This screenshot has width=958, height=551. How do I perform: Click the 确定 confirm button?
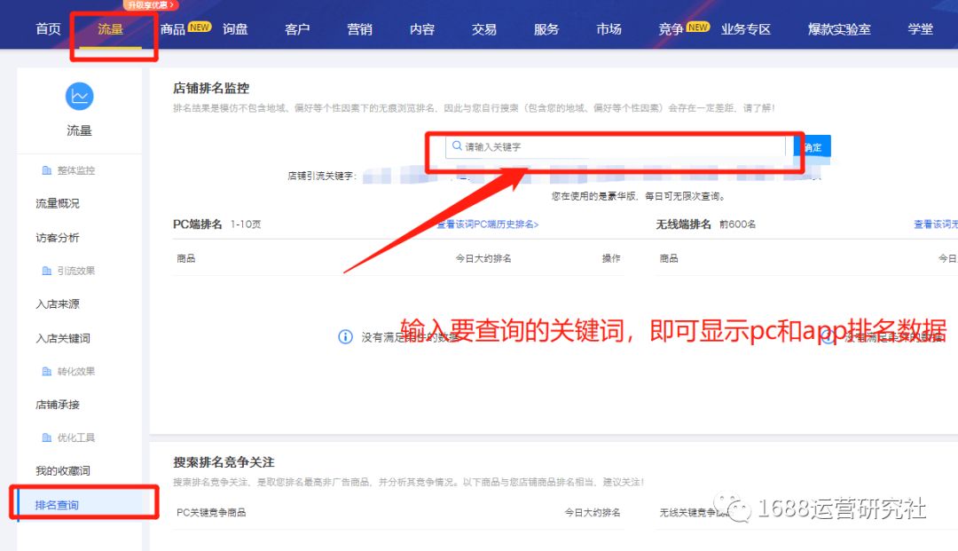click(x=813, y=146)
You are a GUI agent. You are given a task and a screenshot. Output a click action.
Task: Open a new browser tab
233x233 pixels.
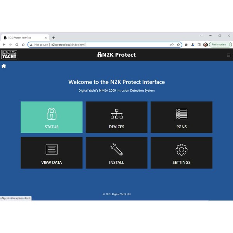pos(54,38)
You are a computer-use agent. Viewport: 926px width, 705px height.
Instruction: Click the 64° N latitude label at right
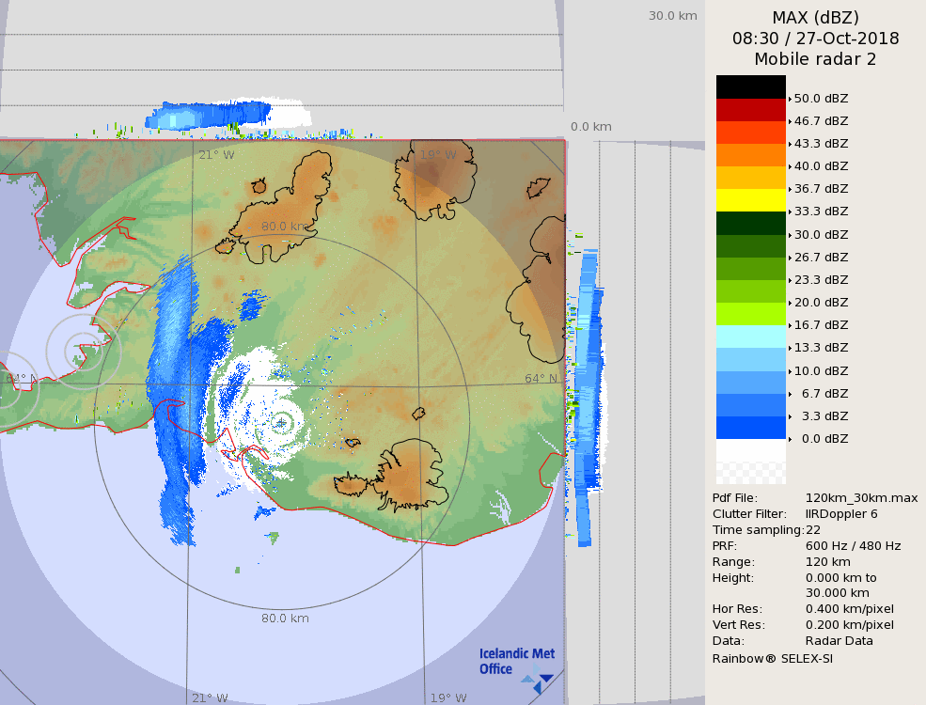click(x=541, y=379)
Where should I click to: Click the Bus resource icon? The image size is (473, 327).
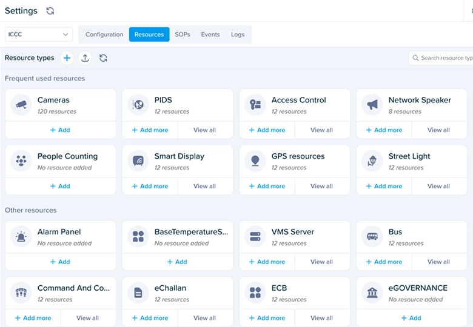[x=372, y=236]
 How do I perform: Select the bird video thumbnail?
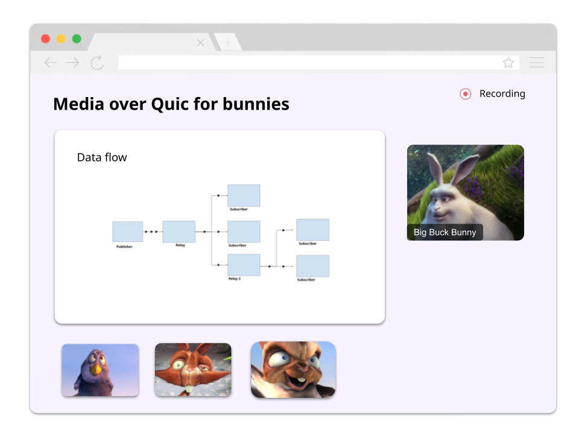click(100, 370)
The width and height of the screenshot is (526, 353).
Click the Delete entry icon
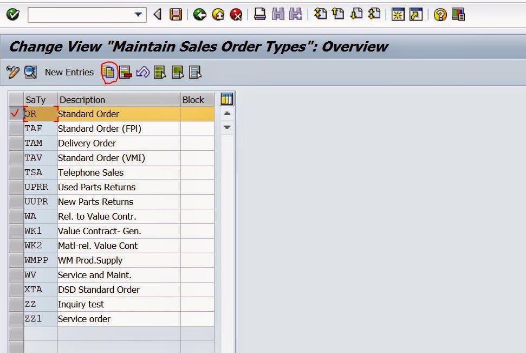tap(125, 72)
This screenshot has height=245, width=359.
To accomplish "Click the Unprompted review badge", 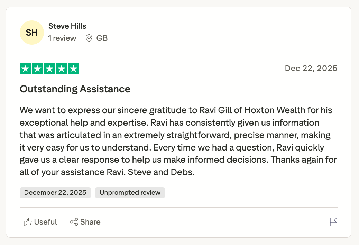I will point(130,193).
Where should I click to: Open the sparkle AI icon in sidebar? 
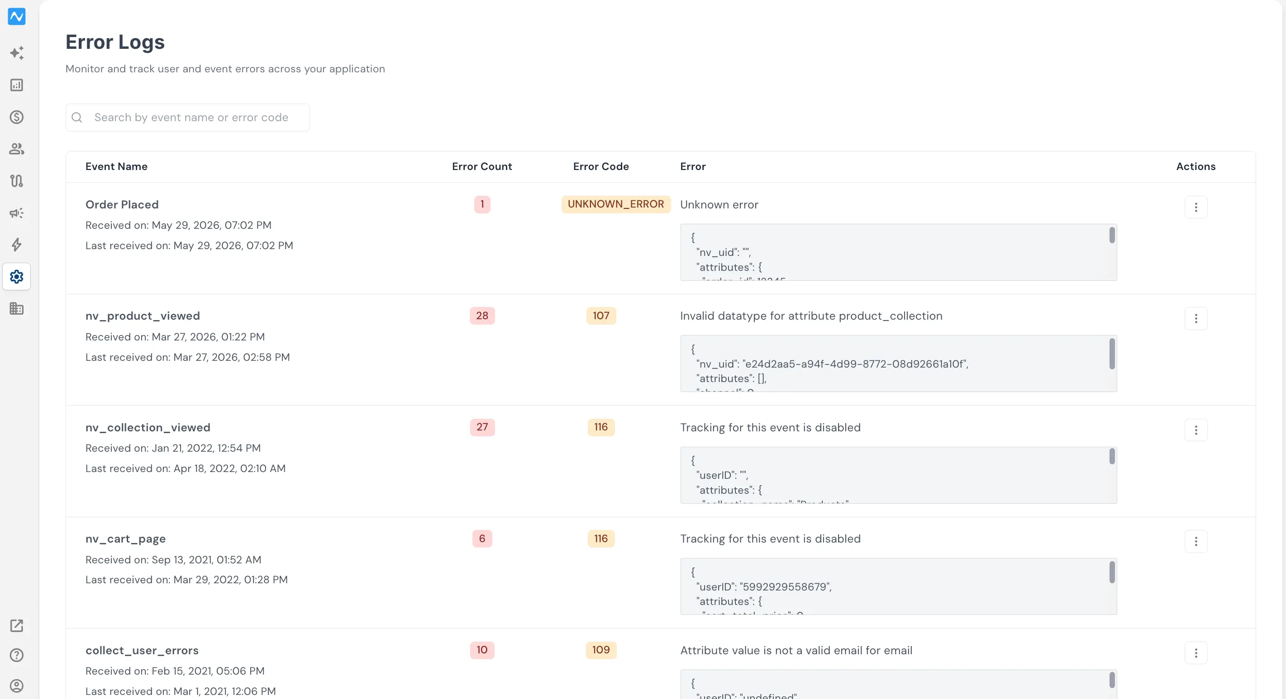coord(16,53)
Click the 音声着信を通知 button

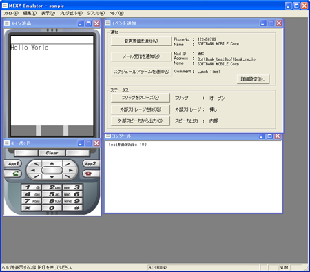141,41
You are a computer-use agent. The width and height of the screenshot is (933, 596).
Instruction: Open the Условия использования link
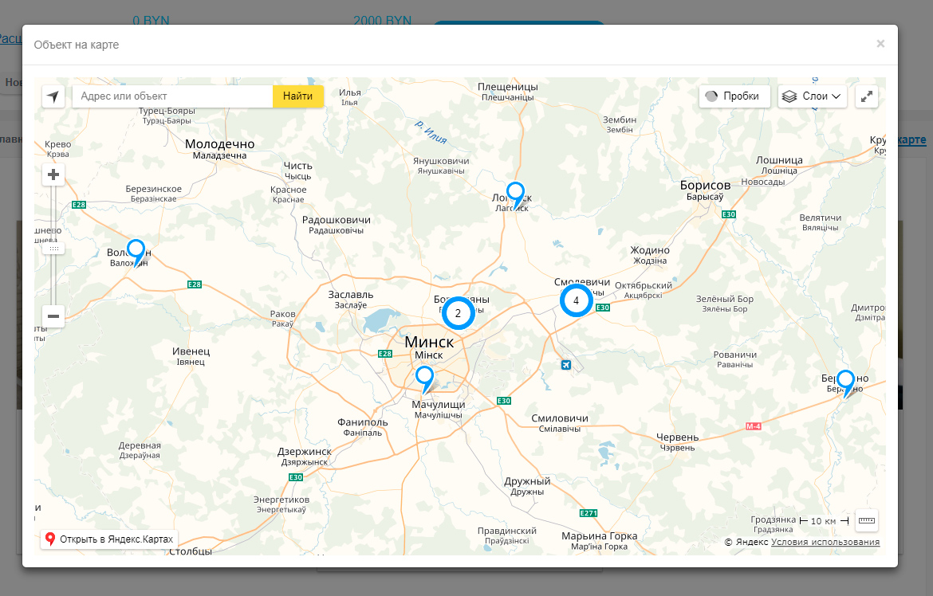825,543
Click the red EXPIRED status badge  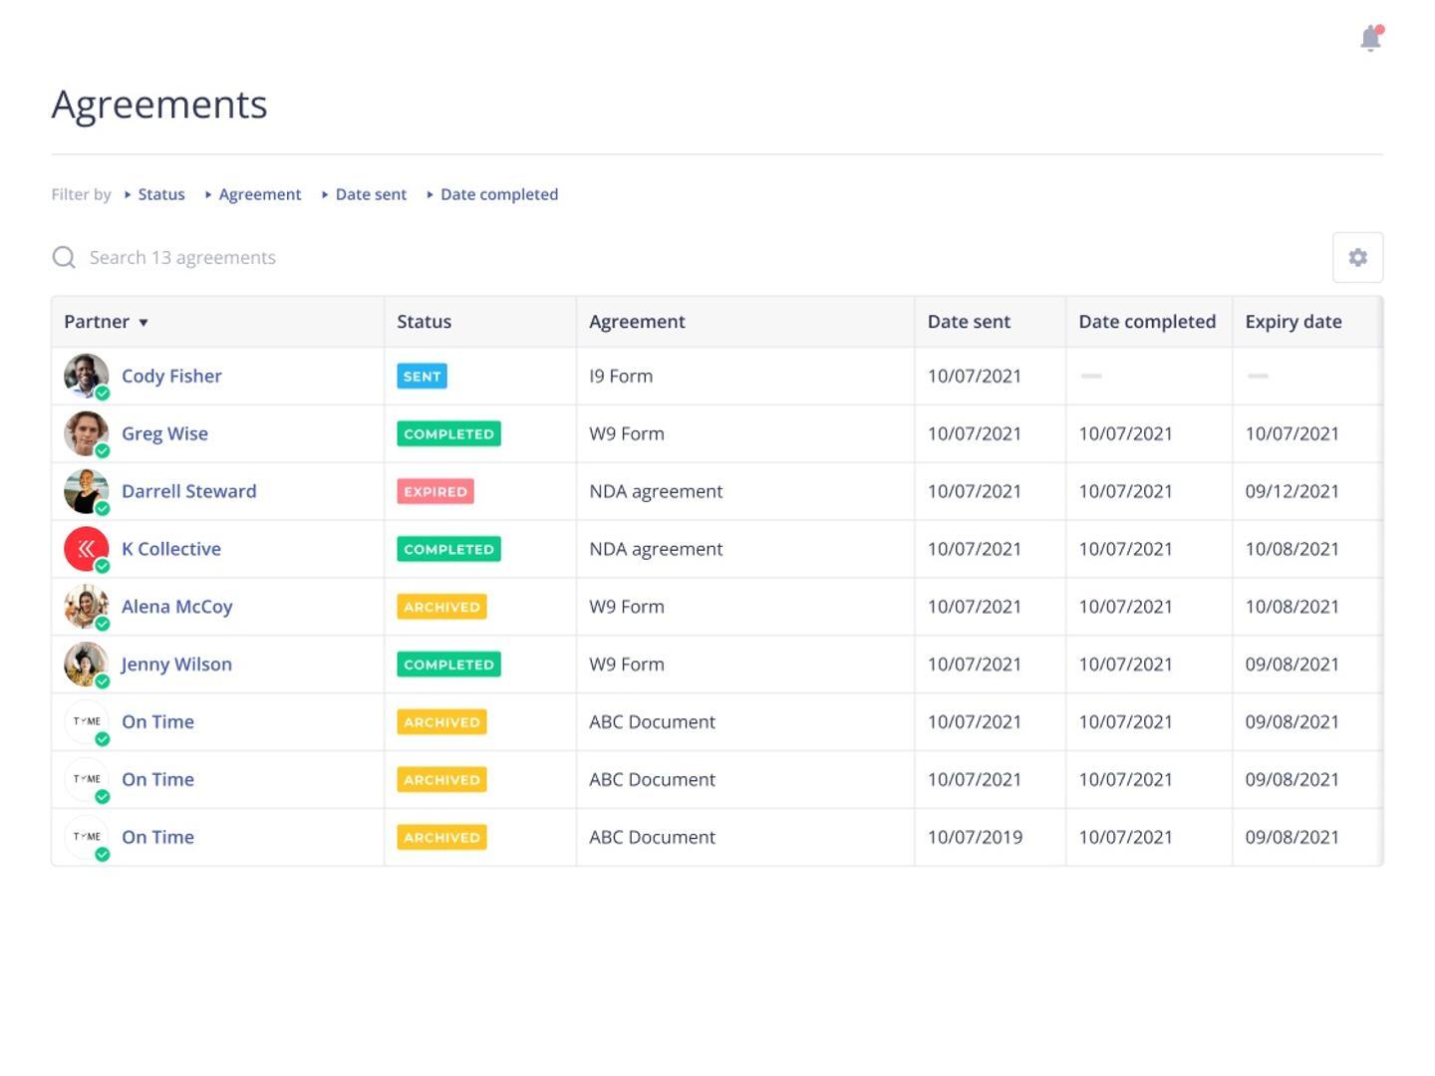(x=434, y=491)
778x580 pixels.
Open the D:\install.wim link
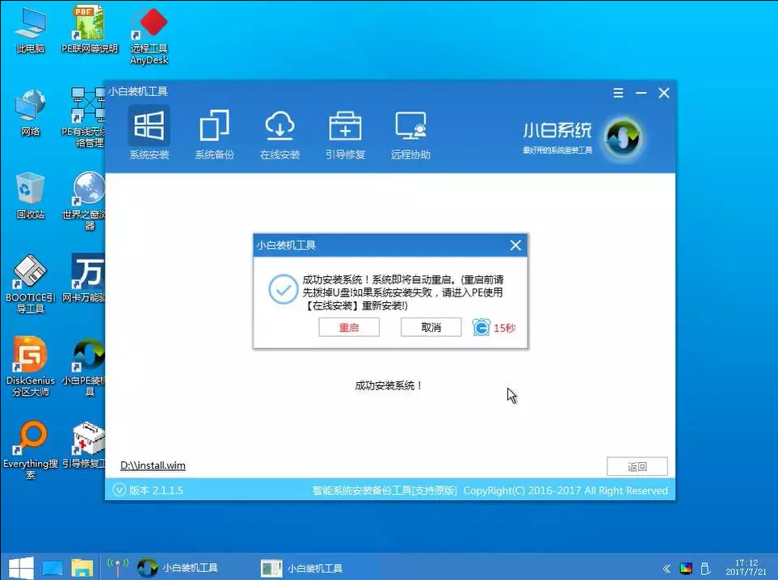[152, 465]
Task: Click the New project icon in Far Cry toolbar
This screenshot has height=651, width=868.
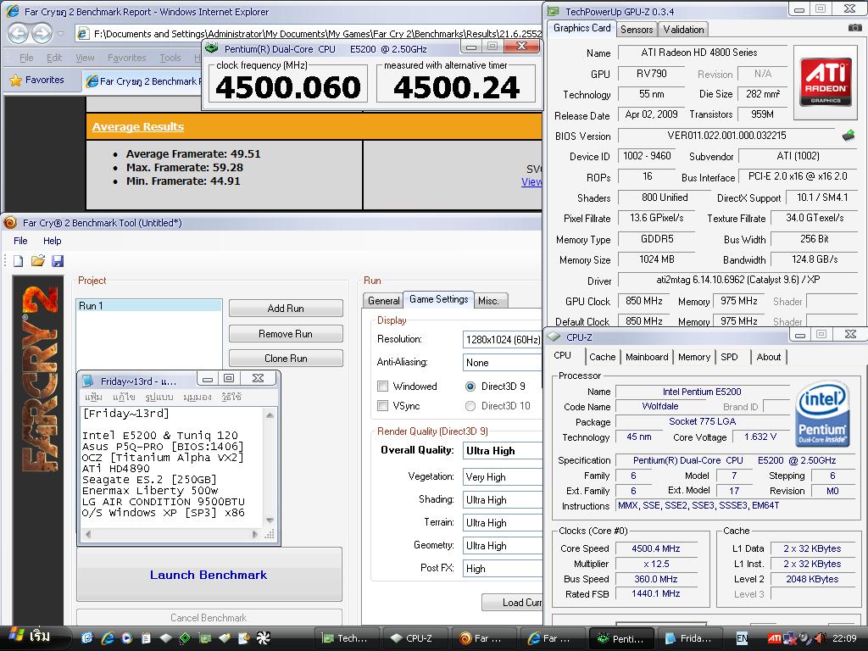Action: (18, 261)
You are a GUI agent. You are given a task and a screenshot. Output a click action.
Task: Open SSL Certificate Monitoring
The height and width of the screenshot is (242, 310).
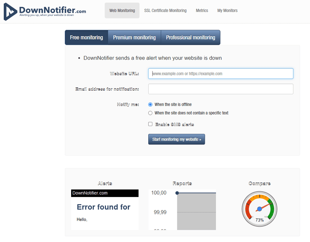pos(165,11)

• • • • •

Search the data for "computer". Copy every line that has it.

You are a computer-use agent. Viewport: 926px width, 705px height.
You are a computer-use agent. The width and height of the screenshot is (933, 596).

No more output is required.